His job is ‘to make noise’
Downplaying all his efforts, Tiu clarified that he wasn’t able to personally help out in actual volunteering works like repacking or distributing relief goods for calamity victims.
“For me, I feel that it might not be the most optimal way for me to help if I would personally travel there and give relief goods because I think that is a duplicable type of work. Other volunteers can do that,” Tiu explained.
“But to be able to make noise—to call on other people to help out and to give—I think that’s something where I can be of more use. The way I see it, the best way I can help is to raise awareness through the media and within our own network of friends,” he added.
Donate stuff to sell
This is why Tiu agreed to be the face of Caritas Manila, the socio-economic arm of Catholic Bishops’ Conference of the Philippines (CBCP).
As one of its ambassadors, the TV personality has relentlessly campaigned for the group’s Segunda Mana drive, encouraging every Filipino to donate whatever things they can spare to those in need.
Segunda Mana is a program that sells all the items that are being donated to Churches, the proceeds of which will be used to fund health, youth leadership, education and awareness, as well as livelihood programs of Caritas Manila.

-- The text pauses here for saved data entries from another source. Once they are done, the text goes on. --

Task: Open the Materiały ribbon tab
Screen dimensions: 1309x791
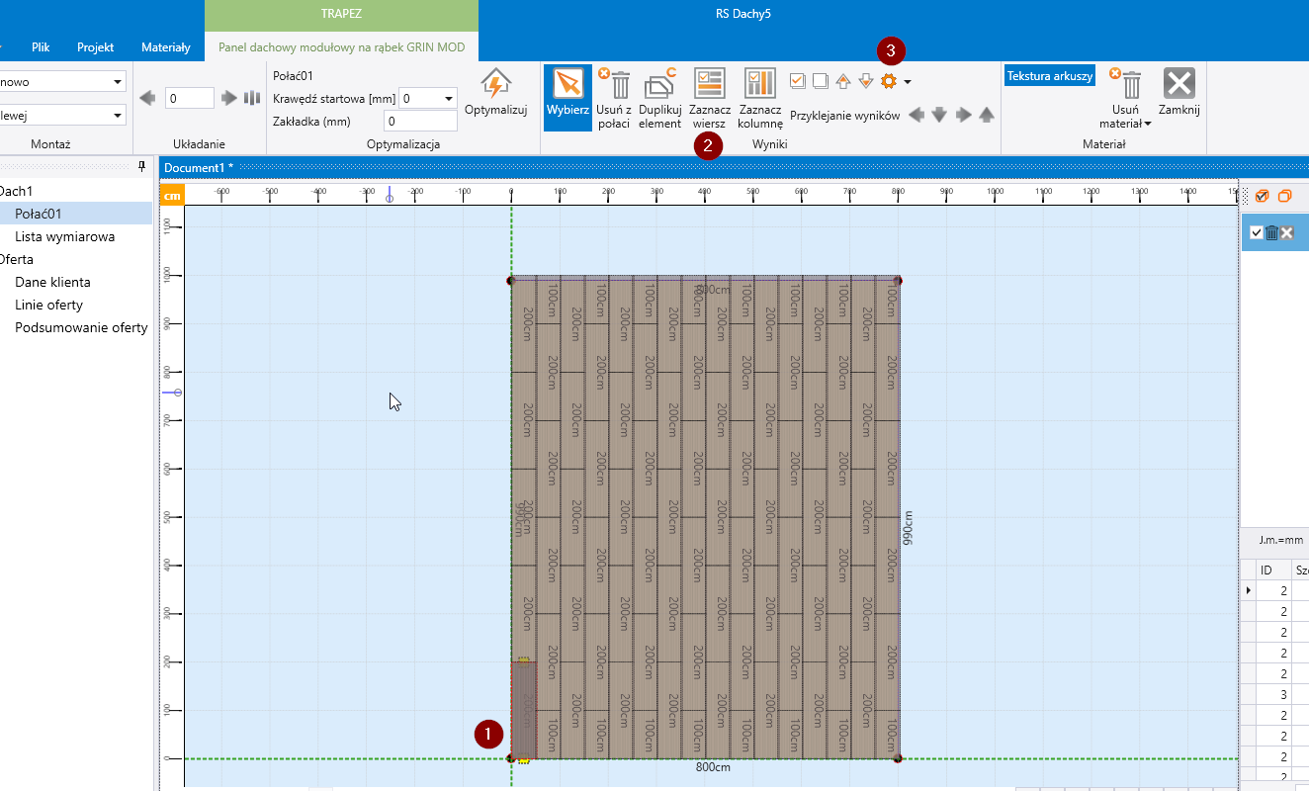Action: click(165, 46)
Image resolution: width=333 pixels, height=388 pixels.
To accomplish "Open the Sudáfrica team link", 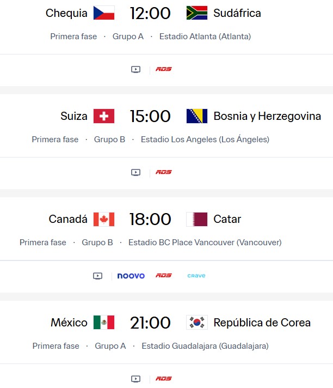I will click(237, 13).
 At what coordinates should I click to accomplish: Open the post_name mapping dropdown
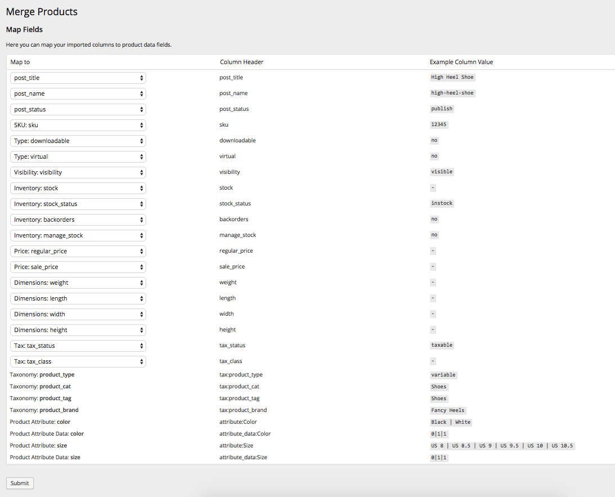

Happier letting go of things
“(Caritas Manila) uses strategic parishes to collect the donated items and these items are then sorted out and then sold in the stores. We have 11 stores so far and more to come,” Tiu explained.
But Tiu reminded Filipinos to only give items that can still be used and sold, noting that donating ball gowns, high heels or goggles are okay as long as they’re in good condition.
“What we discourage is giving the items that cannot be sold or cannot be used already. So (don't donate) expired medicines, computers with virus or broken printers, DVDs with immoral content,” he added.
 “We just want to encourage giving something that has value to you in a way. If you are able to let go of that material possession, the happier you get,” he added.
The lesson of calamities
The national athlete also invited Filipinos and non-Filipinos alike to buy pre-loved goods from Segunda Mana, which has allotted more than P50 million of the proceeds it generated since last month.
Fr. Anton Pascual, executive director of Caritas Manila, announced Segunda Mana collected almost P64 million in cash and P20.7 million in kind donations.

Pascual explained of the total amount, P52.5 million have already been dispersed to provide emergency relief in the form of 116,887 relief bags. They were were sent to Aklan, Antique, Capiz, Cebu, Samar, Iloilo, Masbate, Palawan, and Leyte.
“This is a good start. Calamities and tragedies like this are actually a good start for us, for people who are less concerned about others, to start giving. And I’ve seen that first hand. Friends and family members, who don’t usually go out of their way to give aid, help,” Tiu said.